In an annual survey for liver function tests in persons aged > xs35 years in Iwate Prefecture, Japan, a town was identified where high levels of alanine aminotransferase abounded. Of 5152 inhabitants aged > 35 years in this town, antibodies to hepatitis C virus (HCV) determined by enzyme-linked immunosorbent assay with HCV core peptides were detected in 798 (15.5%) people, hepatitis B surface antigen was detected in 47 (0.9%) people and antibodies to hepatitis B surface antigen and/or hepatitis B core antigen unaccompanied by surface antigenaemia were detected in 1748 (33.9%) people.
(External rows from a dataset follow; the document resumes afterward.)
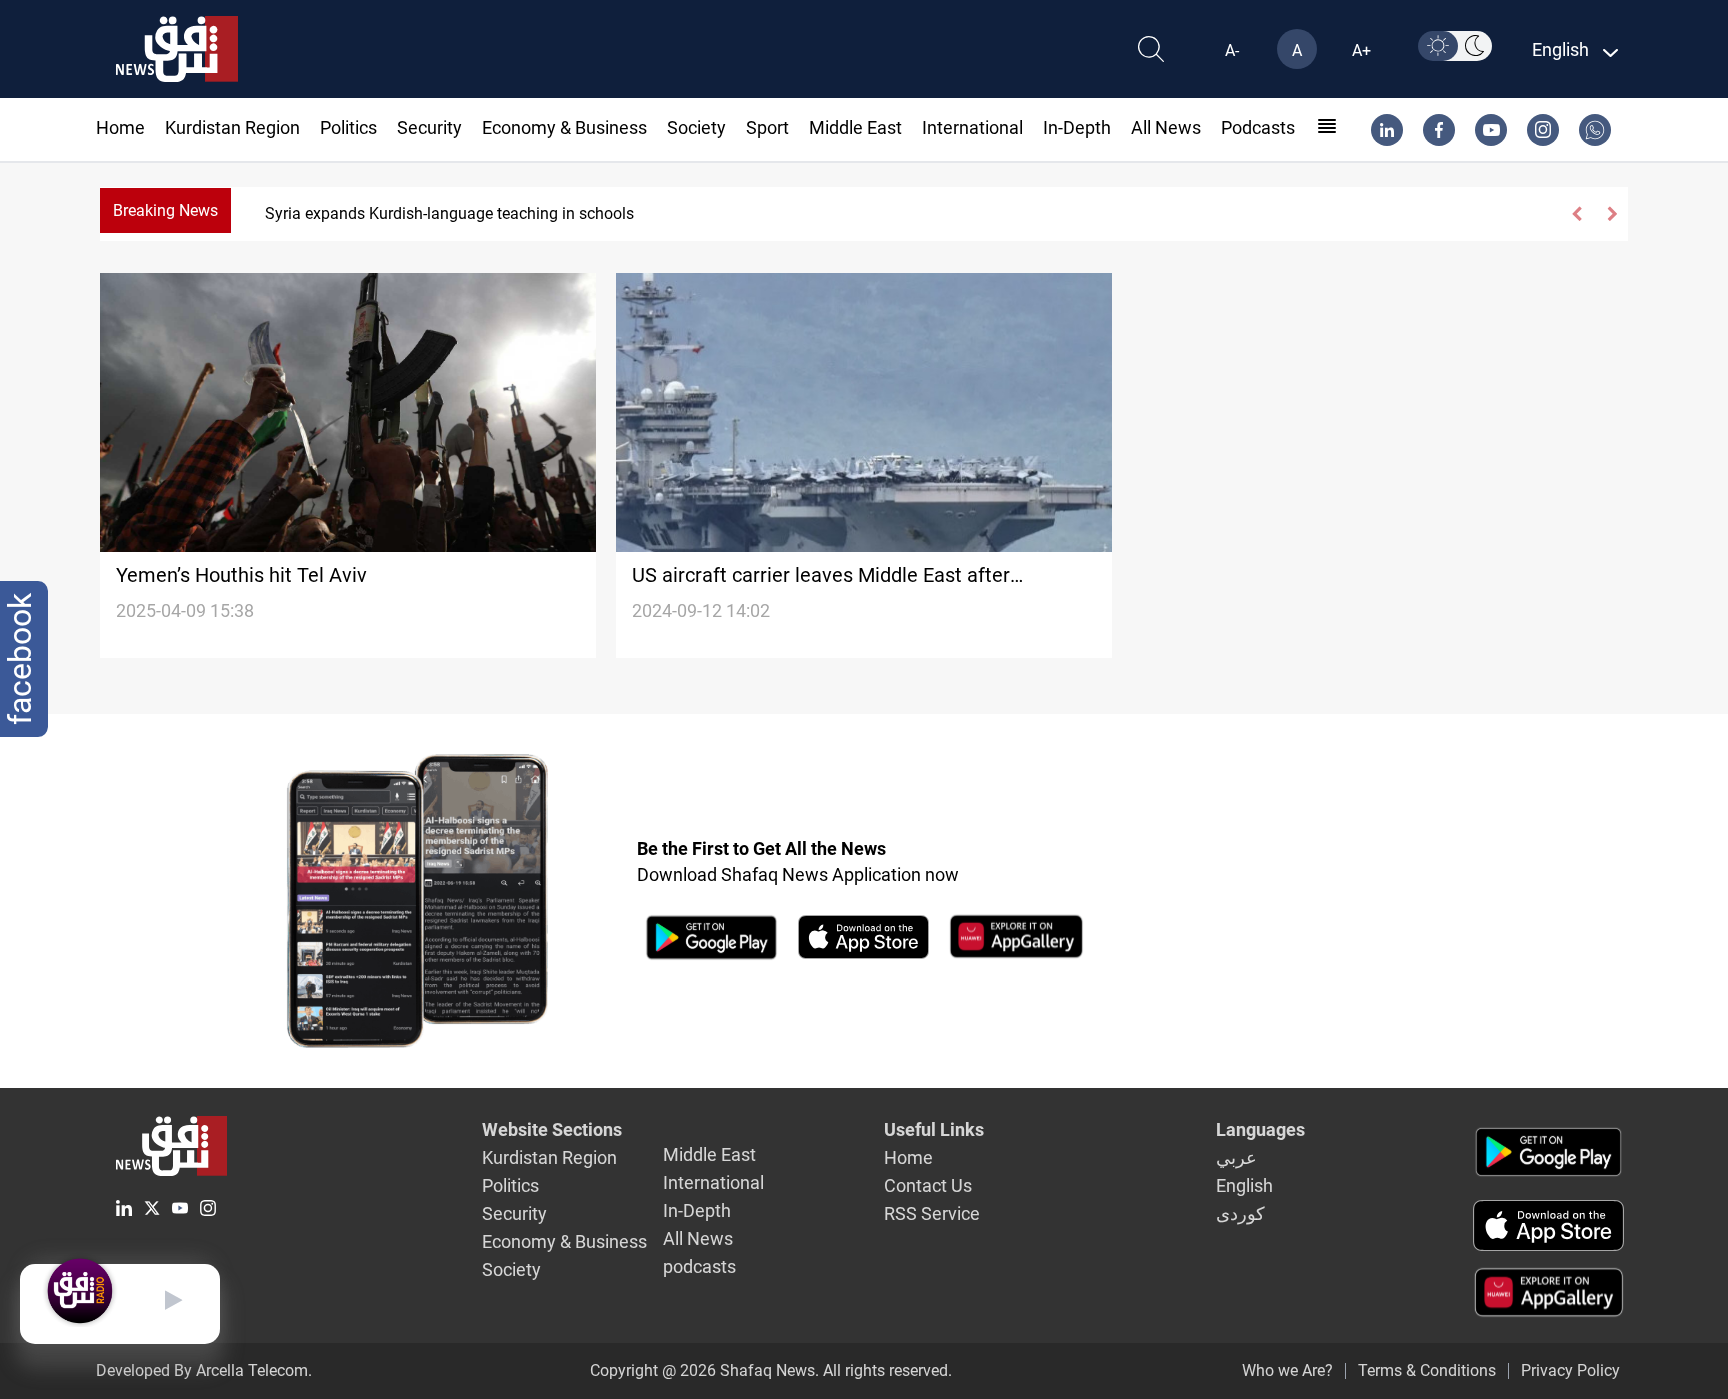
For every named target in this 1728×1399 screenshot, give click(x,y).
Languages (1260, 1129)
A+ (1361, 50)
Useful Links (934, 1129)
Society (696, 127)
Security (429, 127)
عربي (1236, 1157)
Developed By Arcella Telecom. (204, 1370)
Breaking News (165, 210)
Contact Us (928, 1185)
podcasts (1258, 127)
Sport (767, 127)
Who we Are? (1287, 1370)
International (972, 127)
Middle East (855, 127)
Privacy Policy (1570, 1370)
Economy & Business (564, 127)
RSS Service (932, 1213)
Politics (348, 127)
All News (1166, 127)
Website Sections (552, 1129)
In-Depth (1077, 127)
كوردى (1240, 1213)
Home (120, 127)
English (1244, 1185)
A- (1232, 50)
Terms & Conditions (1427, 1370)
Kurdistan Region (232, 127)
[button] (1577, 214)
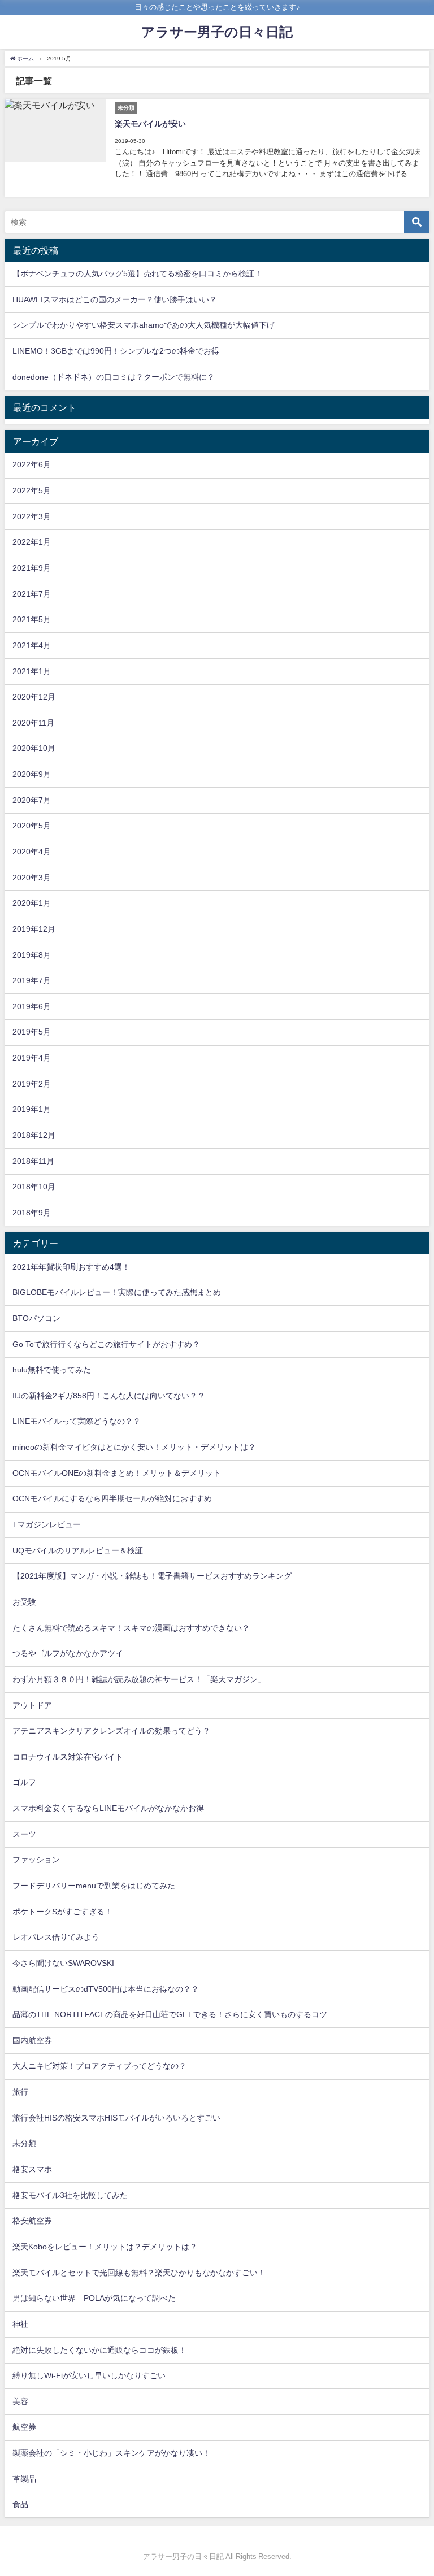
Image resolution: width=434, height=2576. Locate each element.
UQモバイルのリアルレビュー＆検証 (77, 1550)
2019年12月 (33, 929)
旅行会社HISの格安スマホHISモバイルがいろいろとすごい (116, 2118)
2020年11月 (33, 723)
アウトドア (32, 1705)
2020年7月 (31, 800)
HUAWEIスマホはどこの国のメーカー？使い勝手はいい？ (114, 299)
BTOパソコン (36, 1318)
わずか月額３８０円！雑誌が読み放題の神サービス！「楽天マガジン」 (139, 1679)
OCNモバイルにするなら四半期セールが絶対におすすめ (112, 1498)
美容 (20, 2401)
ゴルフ (24, 1782)
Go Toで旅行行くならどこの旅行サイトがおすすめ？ (106, 1344)
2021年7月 (31, 594)
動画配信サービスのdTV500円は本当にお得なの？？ (105, 1989)
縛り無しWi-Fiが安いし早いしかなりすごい (89, 2375)
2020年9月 (31, 774)
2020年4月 (31, 851)
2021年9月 (31, 568)
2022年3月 (31, 516)
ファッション (36, 1859)
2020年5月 (31, 825)
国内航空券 (32, 2040)
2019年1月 (31, 1109)
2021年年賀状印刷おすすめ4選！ (71, 1267)
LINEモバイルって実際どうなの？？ (76, 1421)
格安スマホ (32, 2169)
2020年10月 (33, 748)
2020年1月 (31, 903)
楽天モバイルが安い (150, 124)
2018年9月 (31, 1213)
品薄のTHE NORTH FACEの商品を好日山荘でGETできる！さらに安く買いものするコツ (169, 2014)
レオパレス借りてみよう (55, 1937)
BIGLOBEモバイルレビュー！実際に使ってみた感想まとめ (116, 1292)
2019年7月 (31, 980)
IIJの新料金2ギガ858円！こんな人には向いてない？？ (108, 1396)
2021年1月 (31, 671)
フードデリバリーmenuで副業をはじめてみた (93, 1885)
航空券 (24, 2427)
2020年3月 (31, 877)
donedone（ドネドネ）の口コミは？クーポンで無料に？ (113, 377)
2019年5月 (31, 1032)
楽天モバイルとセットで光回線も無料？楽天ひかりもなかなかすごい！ (139, 2273)
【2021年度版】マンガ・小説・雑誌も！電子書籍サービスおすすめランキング (152, 1576)
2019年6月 (31, 1006)
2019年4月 (31, 1058)
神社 (20, 2324)
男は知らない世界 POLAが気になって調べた (94, 2298)
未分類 (24, 2143)
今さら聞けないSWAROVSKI (63, 1963)
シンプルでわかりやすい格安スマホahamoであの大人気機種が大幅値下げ (143, 325)
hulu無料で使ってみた (51, 1370)
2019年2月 (31, 1084)
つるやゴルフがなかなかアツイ (67, 1653)
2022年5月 (31, 490)
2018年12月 (33, 1135)
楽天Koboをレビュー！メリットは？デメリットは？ (104, 2247)
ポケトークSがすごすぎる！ (62, 1911)
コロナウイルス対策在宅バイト (67, 1757)
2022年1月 (31, 542)
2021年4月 (31, 645)
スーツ (24, 1834)
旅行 (20, 2092)
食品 (20, 2504)
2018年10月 (33, 1187)
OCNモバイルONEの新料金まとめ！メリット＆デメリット (116, 1473)
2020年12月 (33, 697)
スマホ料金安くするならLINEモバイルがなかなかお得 (108, 1808)
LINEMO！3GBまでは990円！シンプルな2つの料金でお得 (115, 351)
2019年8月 (31, 955)
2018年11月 (33, 1161)
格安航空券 (32, 2221)
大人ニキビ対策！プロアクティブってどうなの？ (99, 2066)
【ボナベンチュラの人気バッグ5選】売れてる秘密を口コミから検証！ (137, 273)
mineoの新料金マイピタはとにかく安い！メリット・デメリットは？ (134, 1447)
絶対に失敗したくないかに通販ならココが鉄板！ (99, 2350)
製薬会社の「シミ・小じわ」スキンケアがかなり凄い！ (111, 2453)
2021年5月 (31, 619)
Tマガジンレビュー (46, 1524)
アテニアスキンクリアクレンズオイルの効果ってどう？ (111, 1731)
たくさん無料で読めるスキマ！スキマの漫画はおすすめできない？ (131, 1628)
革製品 (24, 2479)
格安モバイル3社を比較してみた (70, 2195)
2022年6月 (31, 464)
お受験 (24, 1602)
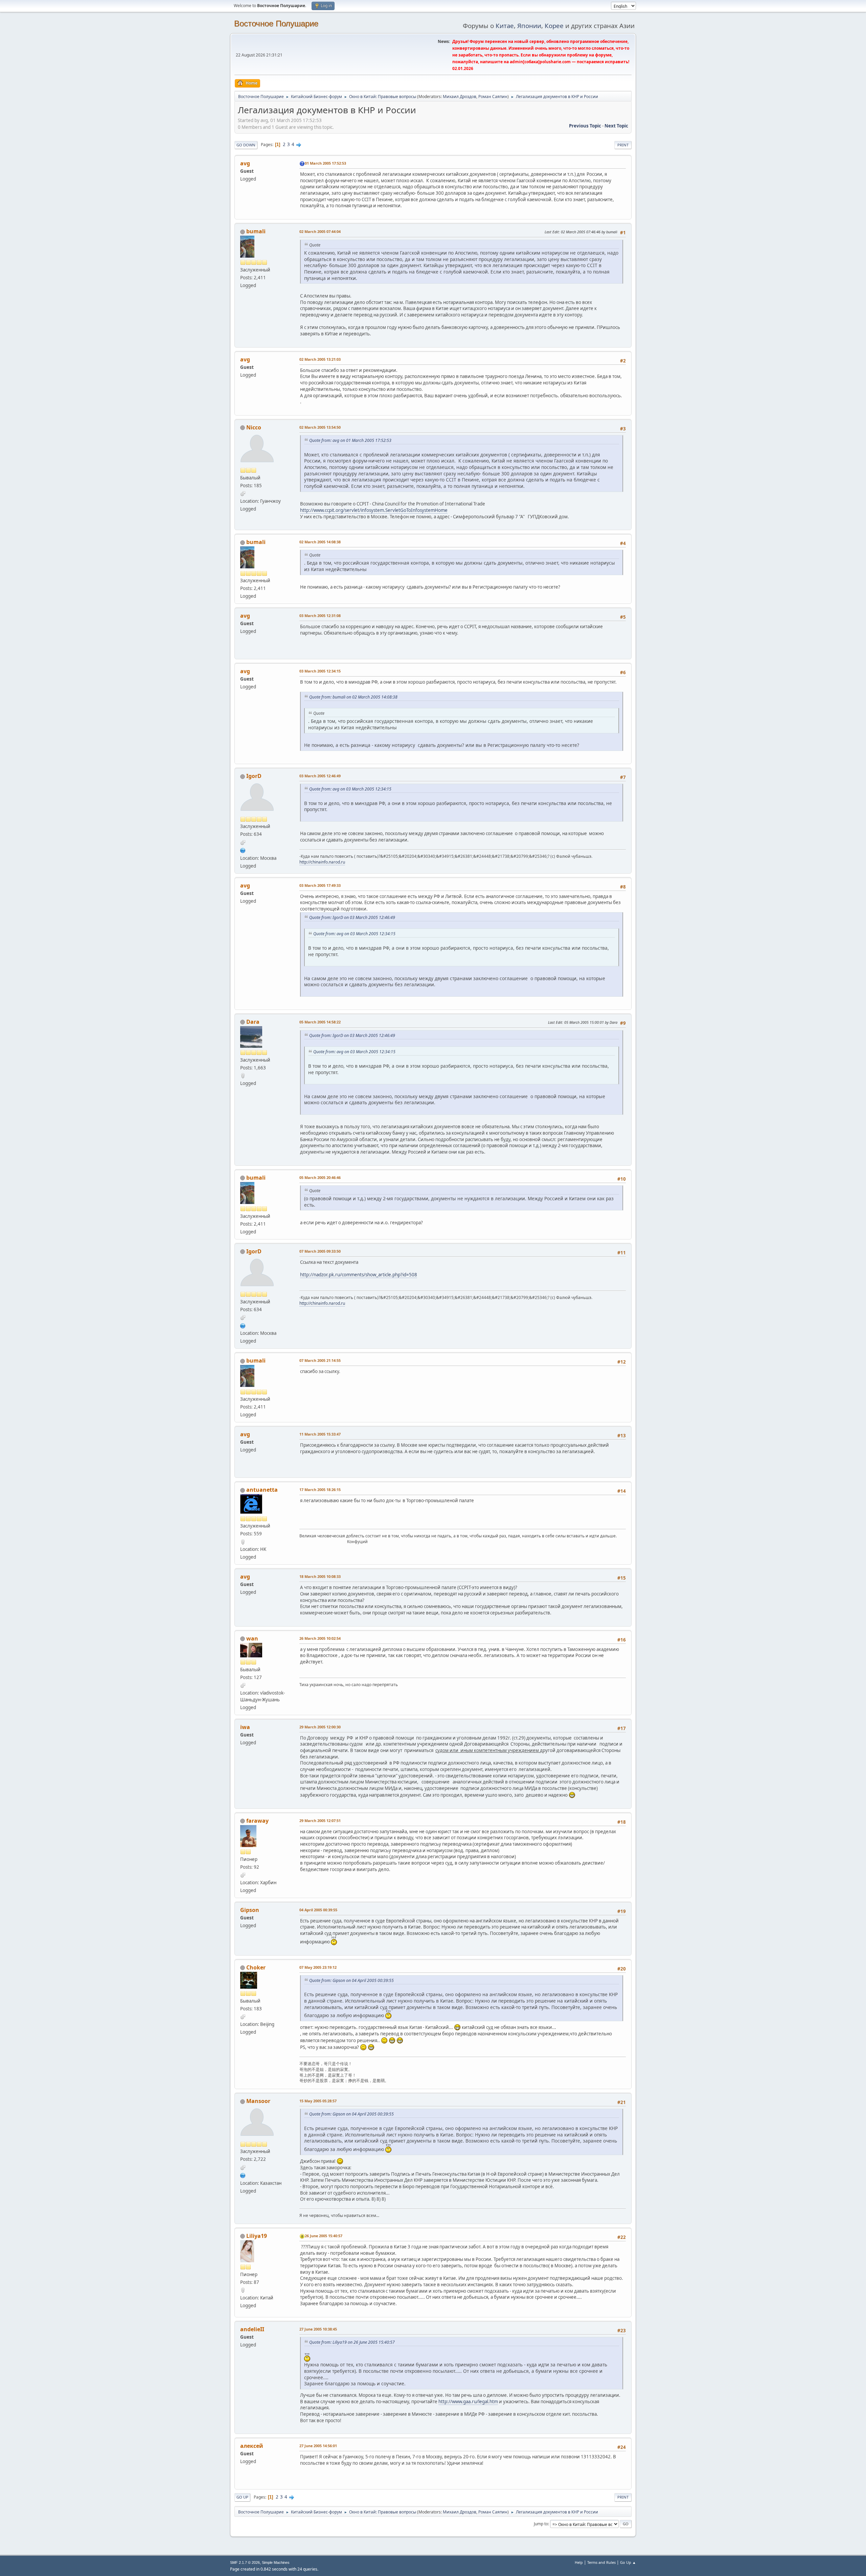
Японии (529, 25)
Antibodies to HCV core peptides correlated closely with the antibodies detected by passive haem-agglutination with recombinant HCV proteins of the second generation. Antibodies to HCV core peptides were particularly common in one of the nine districts of the town (district 8), where 276 (45.3%) of 609 inhabitants tested positive; there were no differences in the frequency of serological markers of hepatitis B virus (HEV) infection among residents in the nine districts. Of the 798 individuals with antibodies to HCV core peptides, 257 (32.2%) were found to have elevated transaminase levels. A history of transfusion was associated with a high frequency of antibodies to HCV core peptides, except in district 8 where such antibodies were equally frequent in residents irrespective of transfusions. These results indicate an epidemiology of HCV distinct from that of HBV in this town and a very local spread of HCV, as well as a high frequency of hepatic injuries in individuals with antibodies to HCV.